Bacteroides coprocola Protects Dopaminergic Neurons in Rotenone-Induced Parkinson’s disease Mice Model by Modulating Gut Microbiota Dysbiosis and Inhibiting the NLRP3 Signaling Pathway

Background: Parkinson’s disease (PD) is a prevalent neurodegenerative disease and its pathogenesis is still unclear. Emerging evidence supports the gut-origin hypothesis, highlighting gut microbiota dysbiosis as a contributing factor in PD pathogenesis. Alterations in gut microbial composition influence barrier integrity and systemic chronic inflammation via the microbiota-gut-brain axis. Bacteroides coprocola (B.coprocola), a gut bacterium producing short-chain fatty acids (SCFAs), is significantly reduced in PD patients from our previous clinical study.
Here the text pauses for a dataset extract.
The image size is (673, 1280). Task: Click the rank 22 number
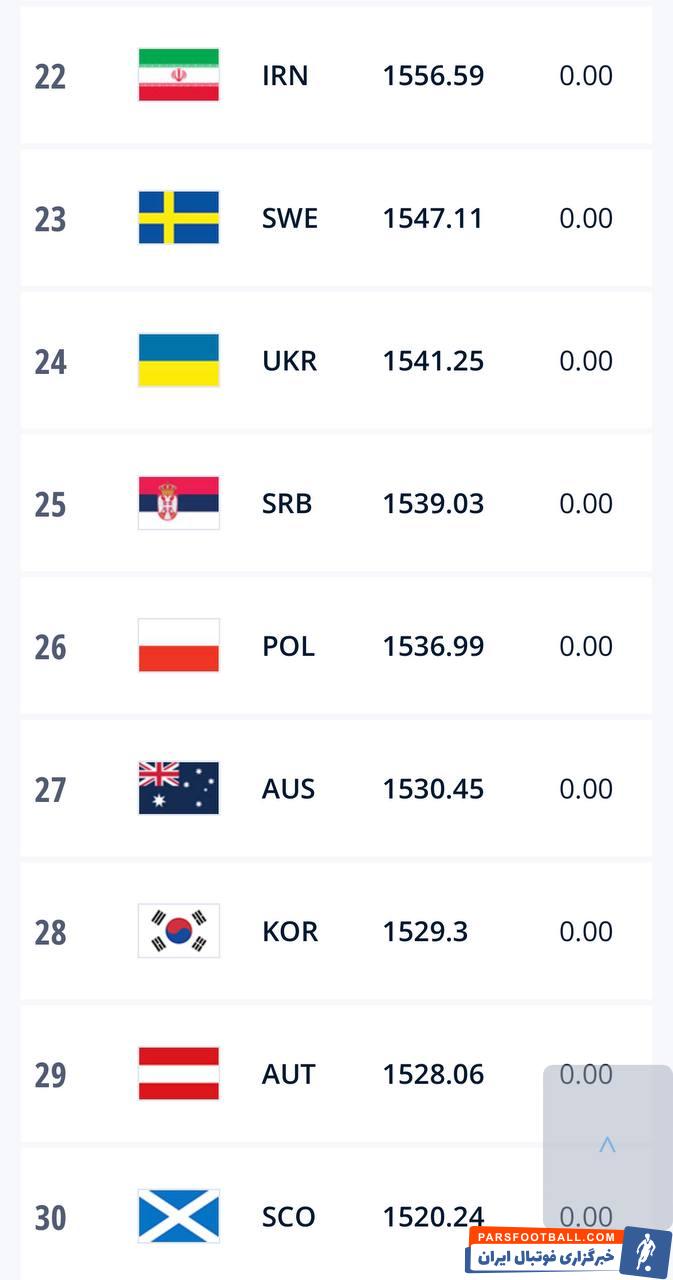50,76
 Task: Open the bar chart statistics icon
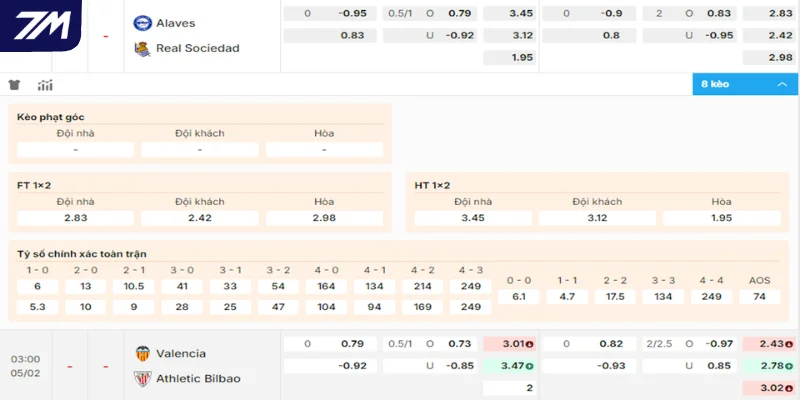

This study investigates B.coprocola’s potential in ameliorating PD pathology using a rotenone-induced PD mouse model. By evaluating its impact on gut microbiota balance, inflammation, and macrophage polarization, we aim to elucidate its therapeutic role and underlying mechanisms in PD progression. Methods: In this study, the rotenone-induced PD mouse model was established. After three weeks of rotenone administration, PD mice underwent continuous oral gavage with B.coprocola for an additional three weeks. Motor function was assessed using the Rota-Rod test, Pole test, and Beam walking test. Furthermore, 16S rRNA high-throughput sequencing and targeted SCFAs metabolomics were employed to analyze gut microbiota composition and SCFAs levels across groups. Additionally, flow cytometry, immunofluorescence, qPCR, and Western blot techniques were utilized to examine alterations in midbrain and intestinal structures, NLRP3 inflammasome pathway activation, and macrophage polarization. Results: B.coprocola treatment could alleviate PD-related motor deficits, neuroinflammation, gut microbiota dysbiosis, and BBB and intestinal barrier permeability in the rotenone-induced PD mouse model. Additionally, B.coprocola inhibits the NLRP3 signaling pathway by modulating gut microbiota dysbiosis and macrophage polarization, ultimately alleviating systemic chronic inflammation and PD-like pathological symptoms in rotenone-induced mice. Conclusions: The current findings suggest that B.coprocola can regulate gut microbiota dysbiosis in rotenone-induced PD mice and influence macrophage polarization, which is associated with the inhibition of the NLRP3 inflammasome signaling pathway.